## Exercise data
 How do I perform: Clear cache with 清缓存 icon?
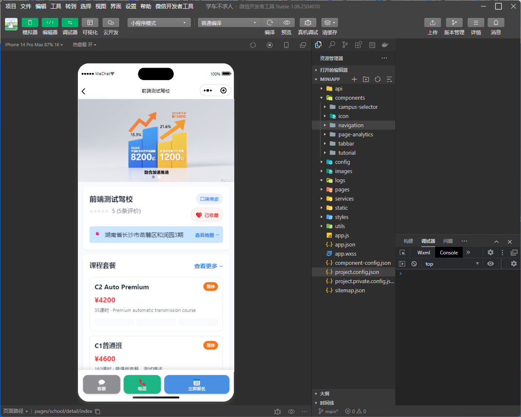point(329,23)
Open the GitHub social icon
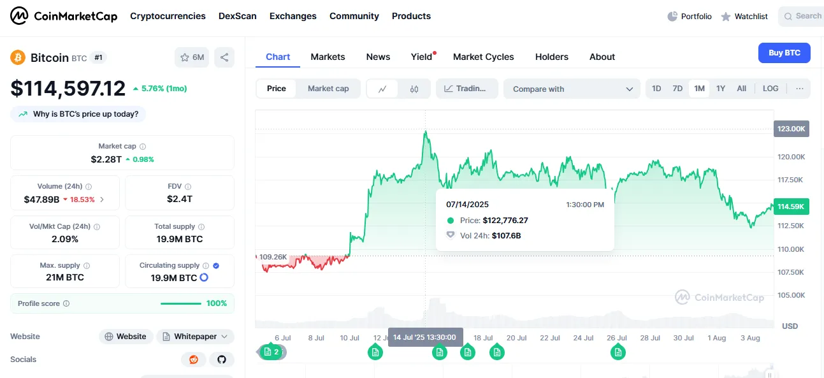824x378 pixels. [x=222, y=360]
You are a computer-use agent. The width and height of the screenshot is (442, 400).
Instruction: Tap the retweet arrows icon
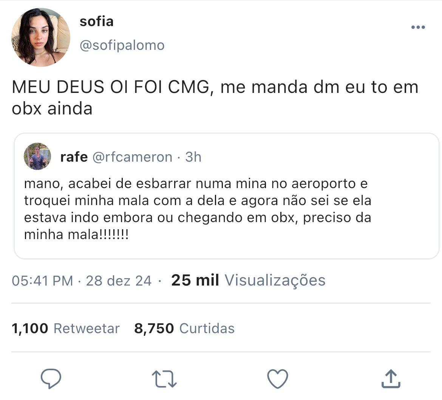click(x=164, y=378)
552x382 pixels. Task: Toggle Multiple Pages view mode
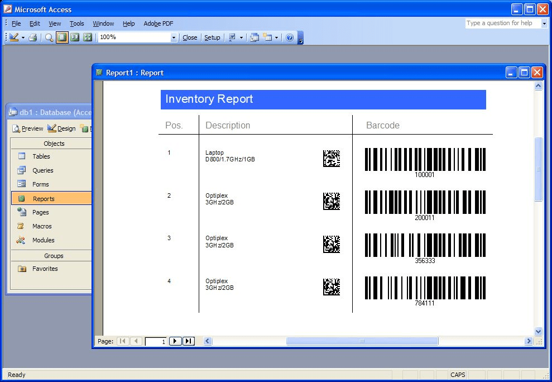[88, 37]
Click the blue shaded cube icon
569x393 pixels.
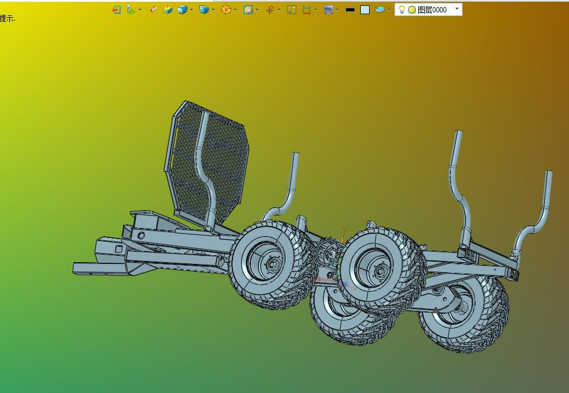tap(182, 9)

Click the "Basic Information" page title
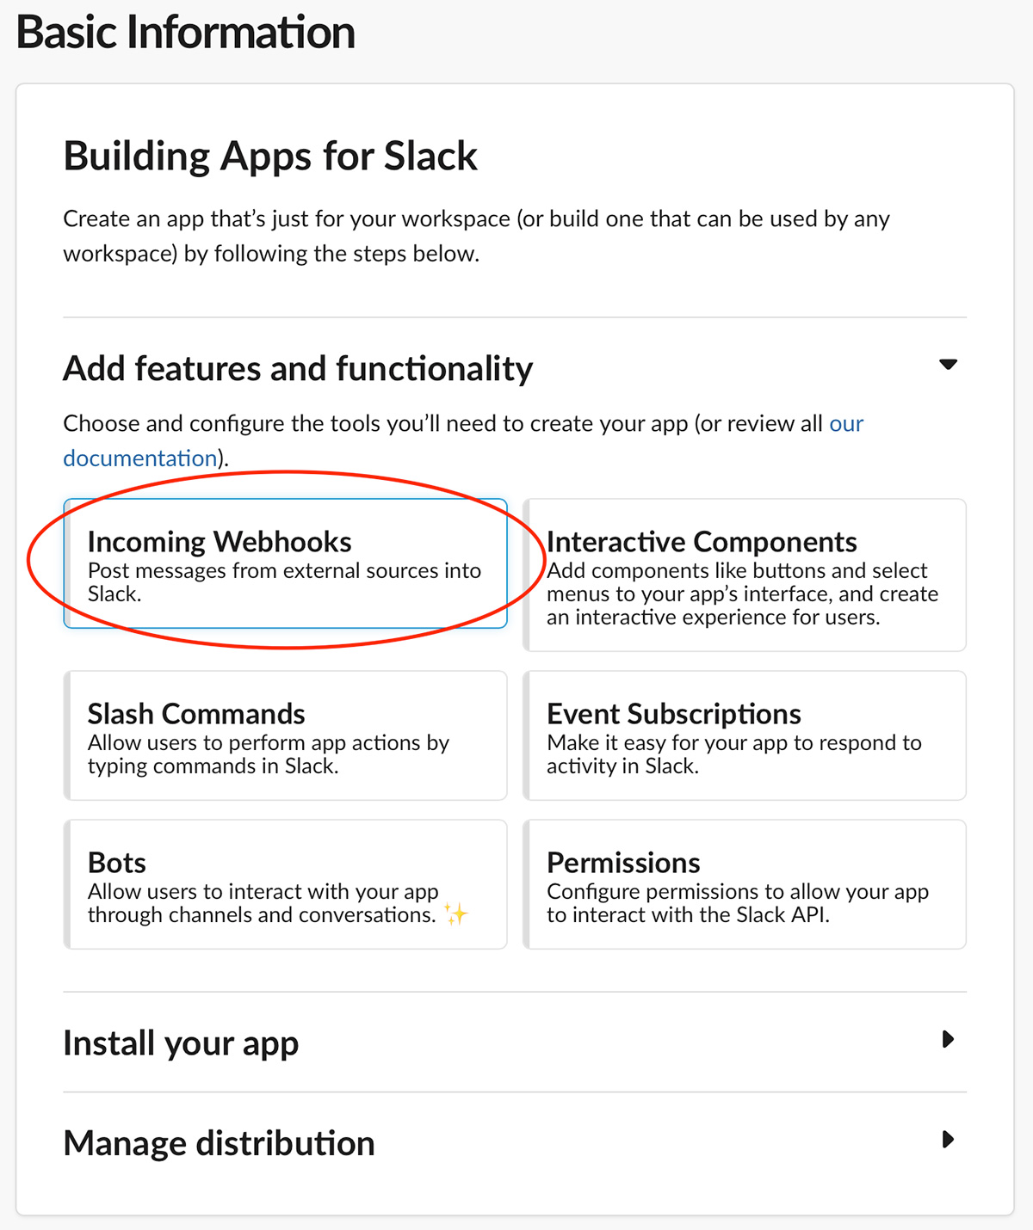point(186,33)
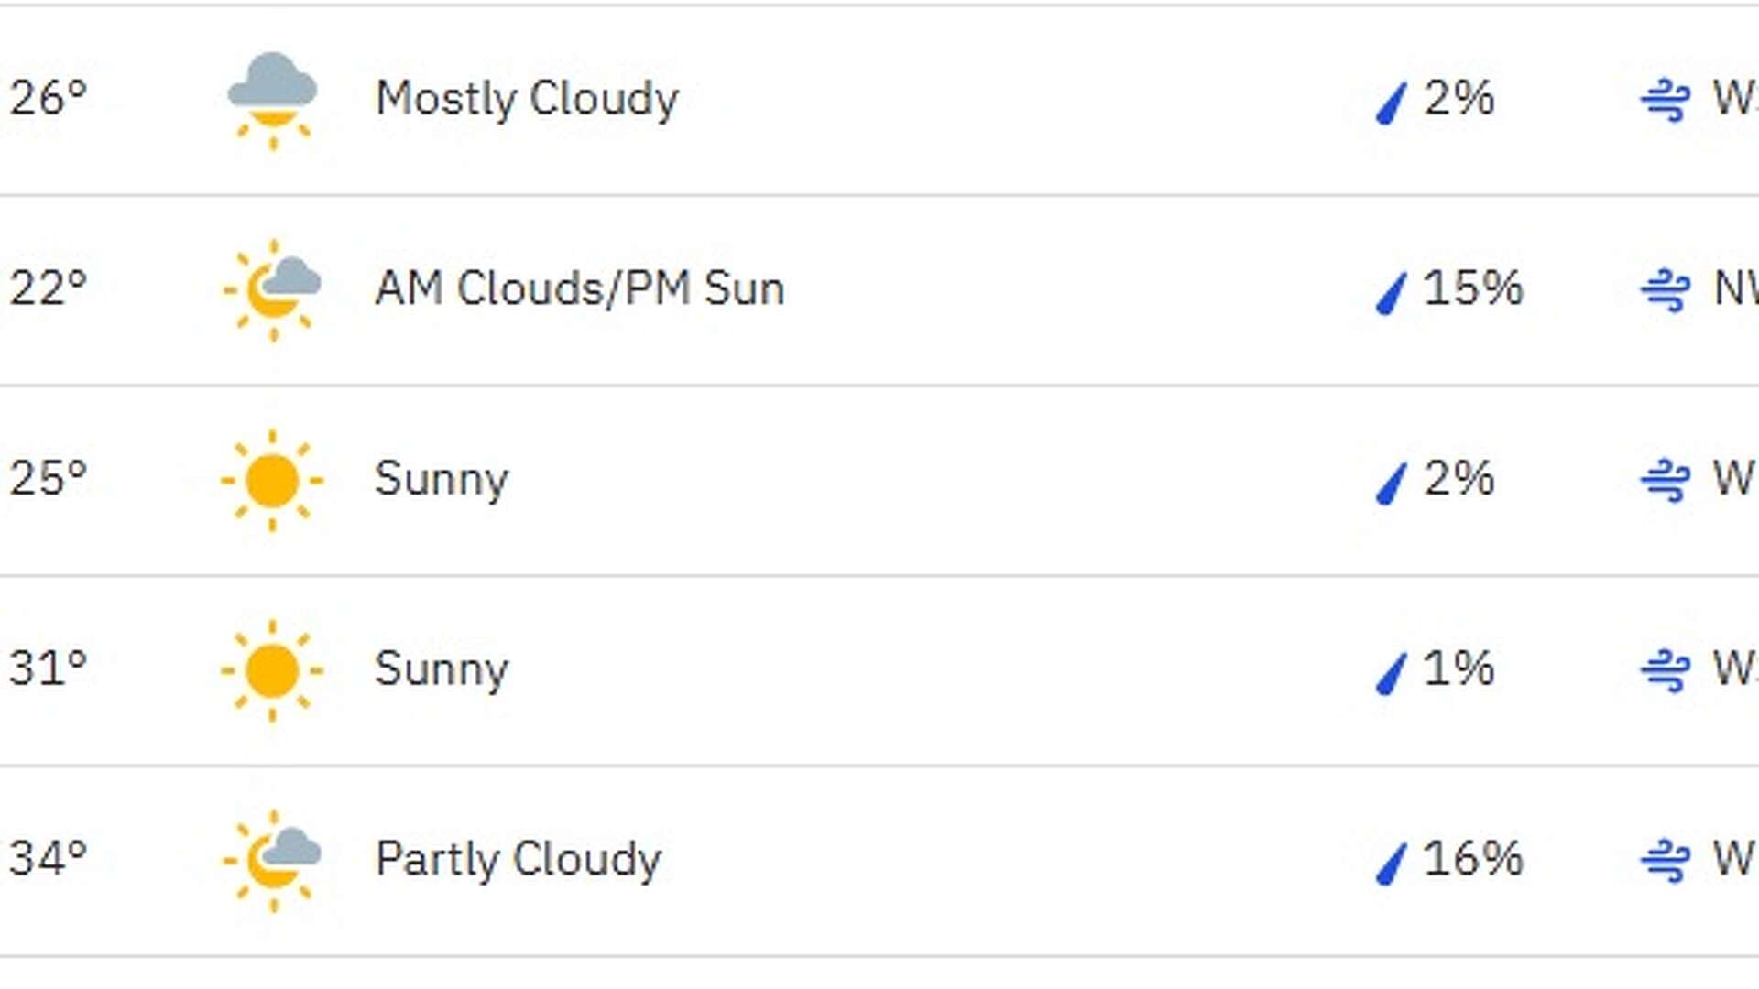Click the AM Clouds/PM Sun weather icon
This screenshot has width=1759, height=989.
(272, 289)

## How to complete this task
Your task is an exact transcription of all the data, minus the pictures.

## Result below
 How do I perform: Clear cache with 清缓存 icon?
point(329,23)
Open the GitHub social icon
824x378 pixels. [x=222, y=360]
You are a computer-use agent. The width and height of the screenshot is (442, 400).
Instruction: Tap the retweet arrows icon
click(x=164, y=378)
552x382 pixels. Task: Toggle Multiple Pages view mode
[88, 37]
Click the blue shaded cube icon
569x393 pixels.
tap(182, 9)

Click the "Basic Information" page title
point(186,33)
Click the AM Clouds/PM Sun weather icon
This screenshot has width=1759, height=989.
(272, 289)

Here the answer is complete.